The Settlement stems from Safetech’s representations that its products would allow users the ability to protect personal belongings inside their homes by turning doors and closets into secure areas. In August 2016, however, a team of independent security researchers discovered that Safetech’s Bluetooth-enabled locks left consumers susceptible to hacking and theft because the locks failed to secure passwords and other security information required for operation. Specifically, the researchers found that Safetech’s locks transmitted passwords between the locks and users’ smartphones in plain text and without encryption, allowing potential perpetrators to intercept the passwords and open the locks. The researchers also discovered that the locks contained weak and insecure default passwords that could easily be solved or discovered through brute force attacks of automated software used to generate a large number of consecutive guesses.

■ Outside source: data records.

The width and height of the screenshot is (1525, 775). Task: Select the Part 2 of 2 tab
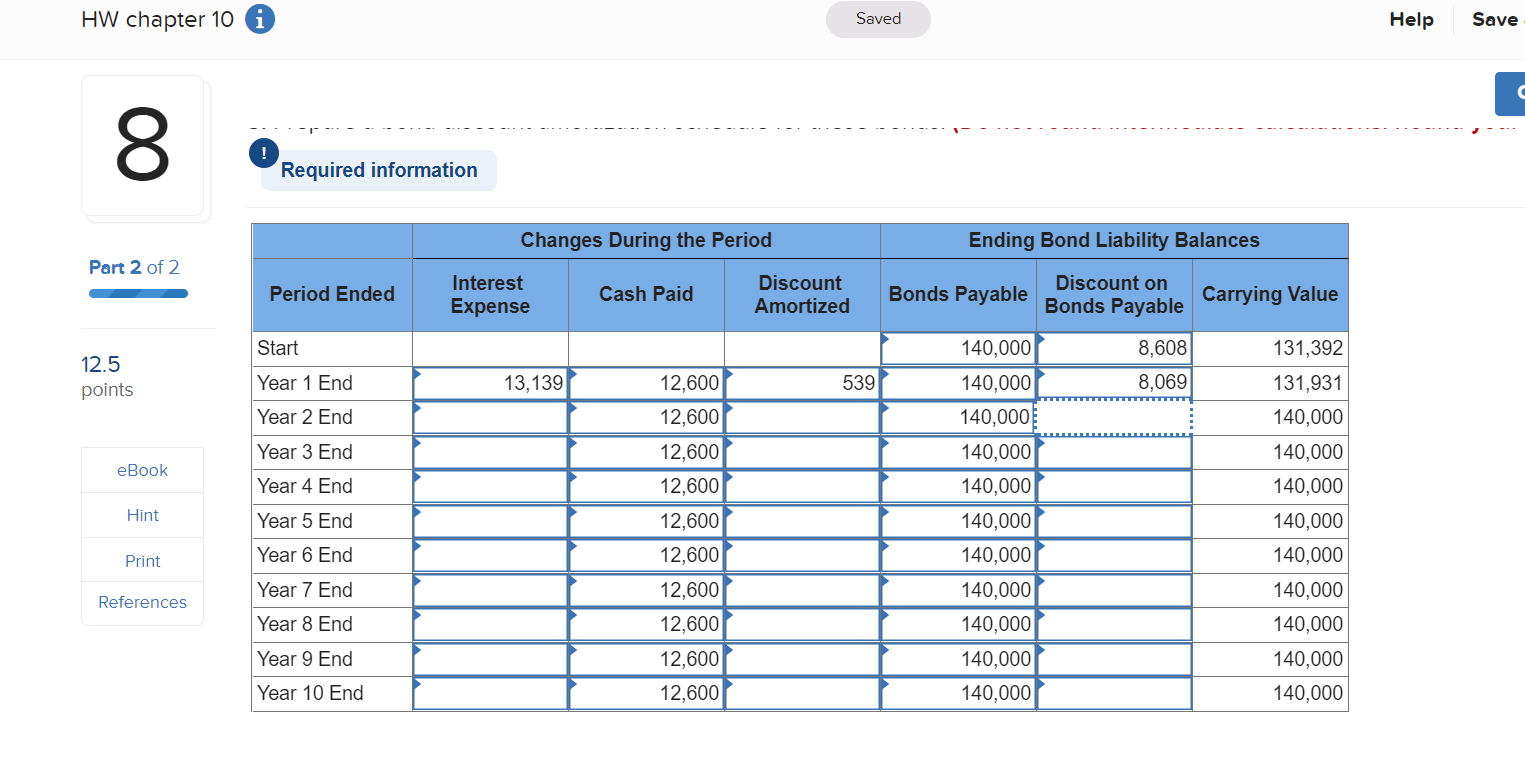(134, 267)
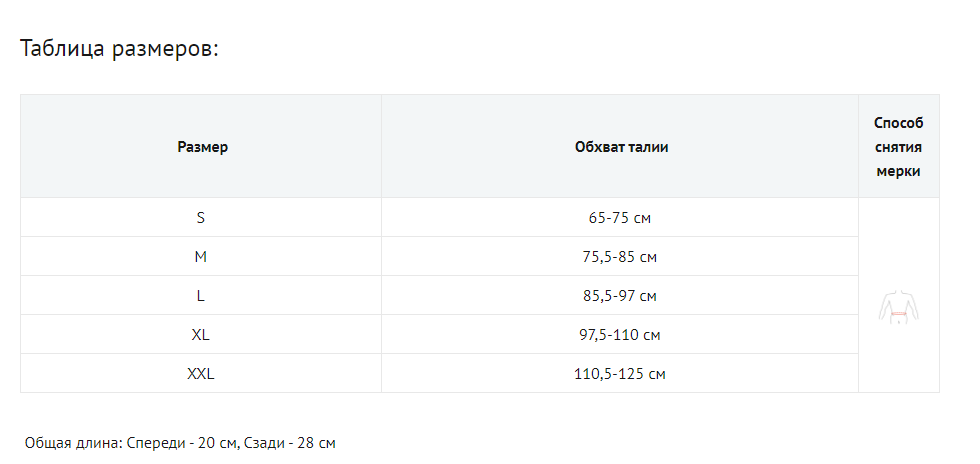The width and height of the screenshot is (980, 464).
Task: Select the M size cell
Action: 201,257
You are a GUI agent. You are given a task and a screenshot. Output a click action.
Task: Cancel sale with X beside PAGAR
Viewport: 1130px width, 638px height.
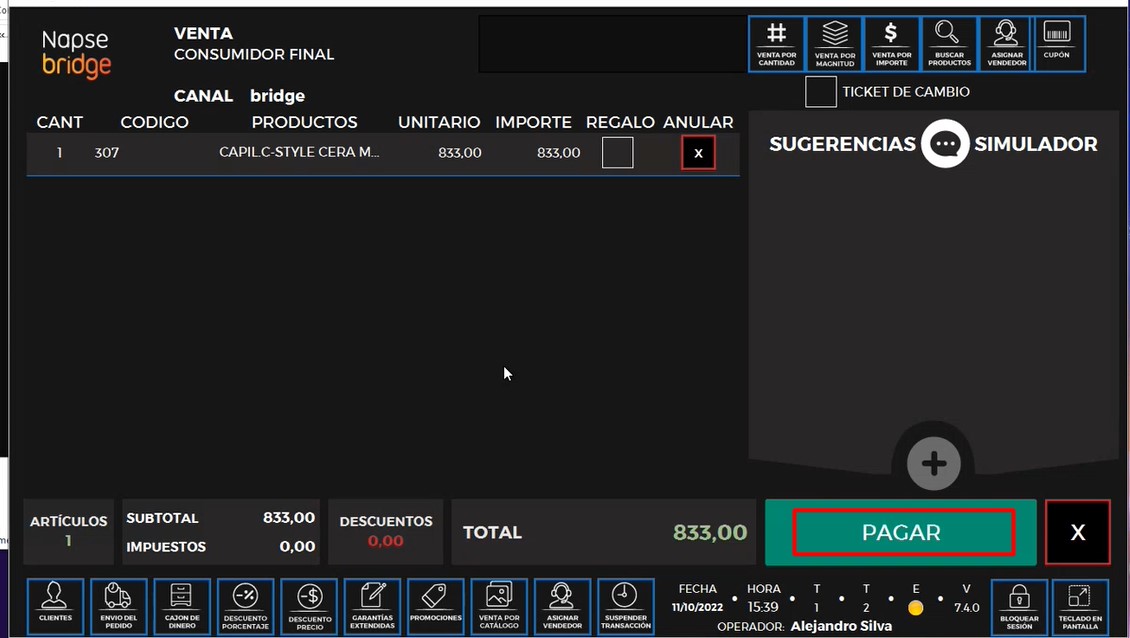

The Settlement requires Safetech to encrypt all passwords, electronic keys or other security credentials in their locks and other Bluetooth-enabled devices, as well as prompt users to change the default password upon the users’ initial setup of wireless communication. The Settlement also requires Safetech to establish and implement a written comprehensive security program reasonably designed to (1) address security risks related to the development and management of new and existing devices that use security information, and (2) protect the privacy, security, confidentiality and integrity of security information, including:
- designating an employee or employees to coordinate and be accountable for the security program;
- identifying material internal and external risks to (1) the security of the devices that could result in unauthorized access to or unauthorized modification of the device and (2) the privacy, security, confidentiality and integrity of security information;
- designing and implementing reasonable safeguards to control the risks identified through the risk assessment;
- regularly testing or monitoring the effectiveness of the safeguards’ key controls, systems and procedures, including reasonable and appropriate security testing techniques such as vulnerability and penetration testing, security architecture reviews and code reviews;
- developing and using reasonable steps to select and retain service providers capable of maintaining security practices consistent with the Settlement, and contractually requiring service providers to implement and maintain appropriate safeguards consistent with the Settlement; and
- evaluating and adjusting Safetech’s security program in light of the results of the testing and monitoring required by the Settlement.